Settecento
Veneziano, del Barroco al Neoclasicismo, Real Academia de Bellas
Artes de San Fernando, Alcalá 13, Madrid. Hasta el 7 de junio.
Comisaria: Annalisa Scarpa
Publicado en El Cultural,
sup. Cultural de EL MUNDO, 3 de abril de 2009, p. 29.
Como
descubre el turista que asiste a las mascaradas de sus carnavales, la gran
Venecia es la de Giacomo Casanova: la Venecia dieciochesca, decadente y
cosmopolita que hechizó a Europa como la imagen misma de la ensoñación y del
amor. Al igual que el aventurero Casanova, muchos de sus pintores fueron
viajeros y extendieron el encantador gusto veneciano y las vedutte de la Serenissima
por todas las mansiones de las cortes europeas, en una suerte de devolución a
los aficionados pudientes del grand tour
de su recuerdo más preciado.
Como el narciso Casanova, el amante del amor, el amante de sí mismo,
que jamás quiso ver los grandes cambios que ya casi se palpaban, la ciudad se
miraba en el espejo de su laguna, repitiendo con exactitud sus celebraciones y
fiestas, en un reflejo interminable de la gloria y los valores del Antiguo
Régimen. Por entonces, aunque el Estado veneciano había perdido su hegemonía
política en el Mediterráneo, la ciudad alcanzaría su esplendor artístico. En
bancarrota, el Estado se vio obligado a vender títulos nobiliarios a los
mercaderes que, deseosos de un mayor reconocimiento social, pretendieron
asimilarse a la vieja oligarquía haciendo gala de estilo aristocrático,
cubriendo de frescos y pinturas los palacios y adornando sus góndolas y
vestimentas, hasta el último detalle.
Y es un arte de detalles lo que se desprende de este variado
recorrido por la pintura veneciana del settecento
que, gracias al patrocinio de la Fundación Santander –reincidente en su apoyo a este periodo-, ofrece al público en
España y a través de medio centenar de telas un mosaico completo de sus
pintores: desde el célebre Canaletto y su discípulo Bernardo Bellotto a los
viajeros y también residentes en España Jacopo Amigoni y la saga de los Tiepolo,
junto al gran costumbrista Francesco Guardi, los pastorales Sebastiano y Marco
Ricci, Gian Antonio Pellegrini y Francesco Zuccarelli, los forasteros Luca
Carlevarijs y Johann Richter; e incluso, entre los retratos intimistas de
Pietro Longhi, el pastel sobre papel muy sfumatto
del niño William Hamilton de la pintora Rosalba Carriera, la más destacada
entre otras pintoras, que fue admitida en la Academia di San Luca de Roma y
también en la Academie de la Peinture parisina.
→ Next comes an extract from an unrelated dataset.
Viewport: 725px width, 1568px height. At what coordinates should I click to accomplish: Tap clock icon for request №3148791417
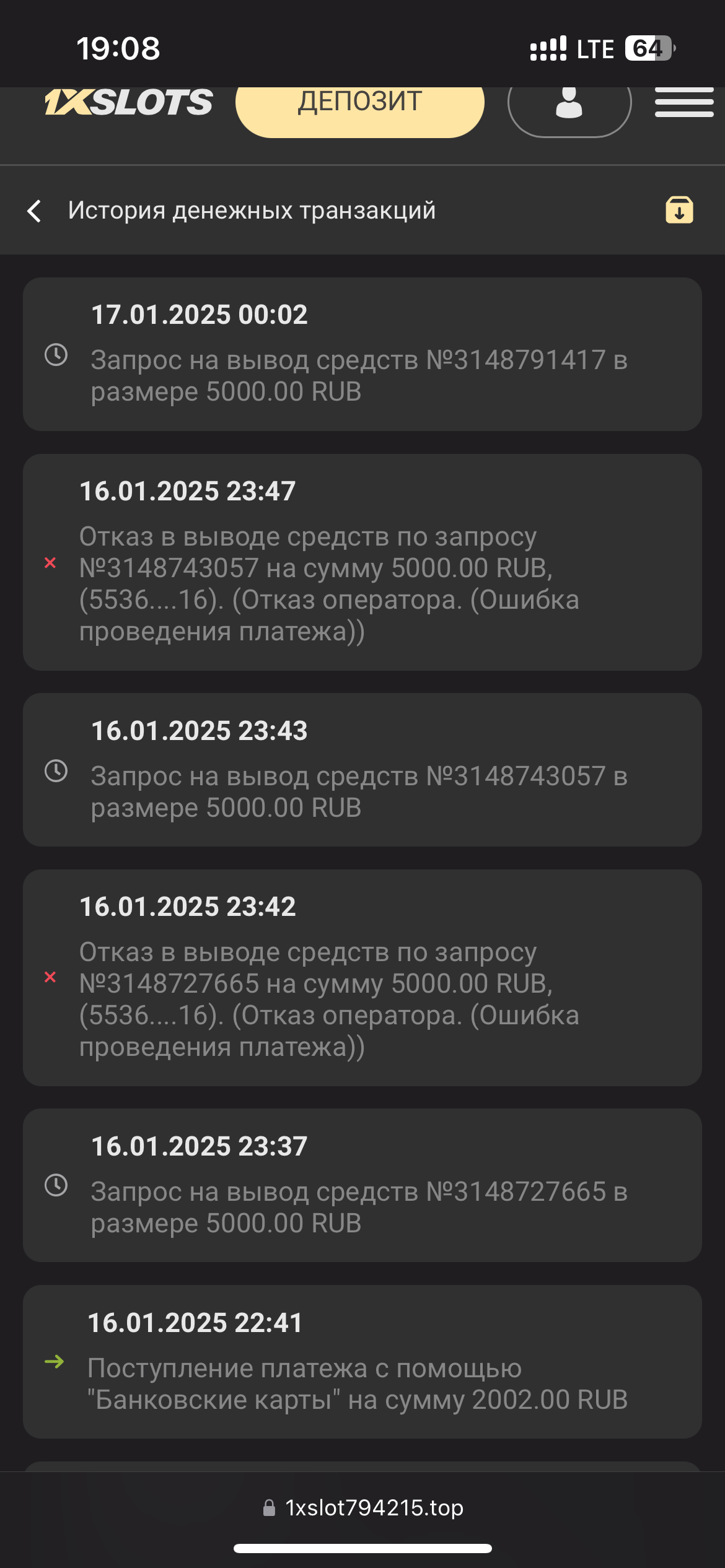[56, 355]
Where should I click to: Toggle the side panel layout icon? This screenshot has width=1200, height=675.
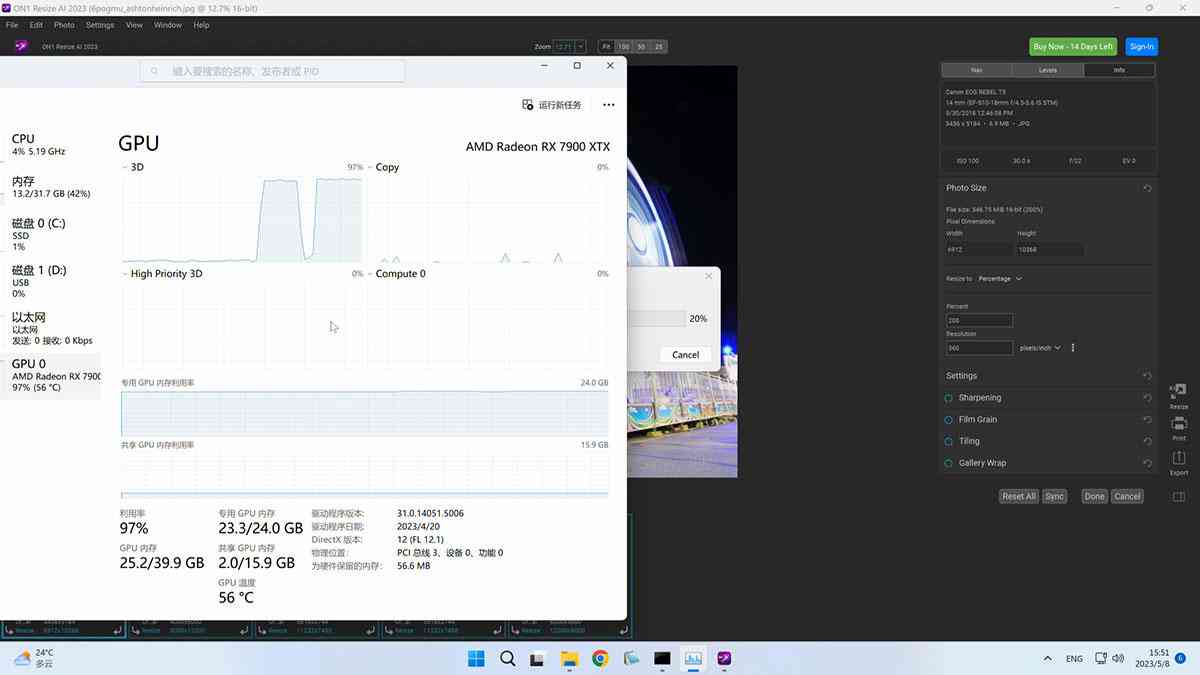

Rosalba Carriera, Retrato de niño (William Hamilton)
Acontecimientos de la historia sagrada y fábulas mitológicas, paisajes
y vedutte de la vida veneciana, lo
común en estas representaciones es la atención a los detalles iconográficos,
los símbolos, los atributos: los pintores del settecento superan
el ocaso de la pintura veneciana durante el barroco siglo anterior, sumido
todavía en la admiración insuperable a los renacentistas, gracias a su
sofisticada exhibición de recreación acabada,
completa y en este sentido perfecta, de la tradición. Son imágenes de reconocimiento, en las que no se
escatima personaje secundario, acompañamiento o alusión, ni un detalle. Incluso en el floreciente género erótico. Pintura
erudita. Pero enmascarada de tierna sensibilidad sentimental. Fina membrana que
terminará convirtiendo la escuela de color en pintura de luz, casi evanescente.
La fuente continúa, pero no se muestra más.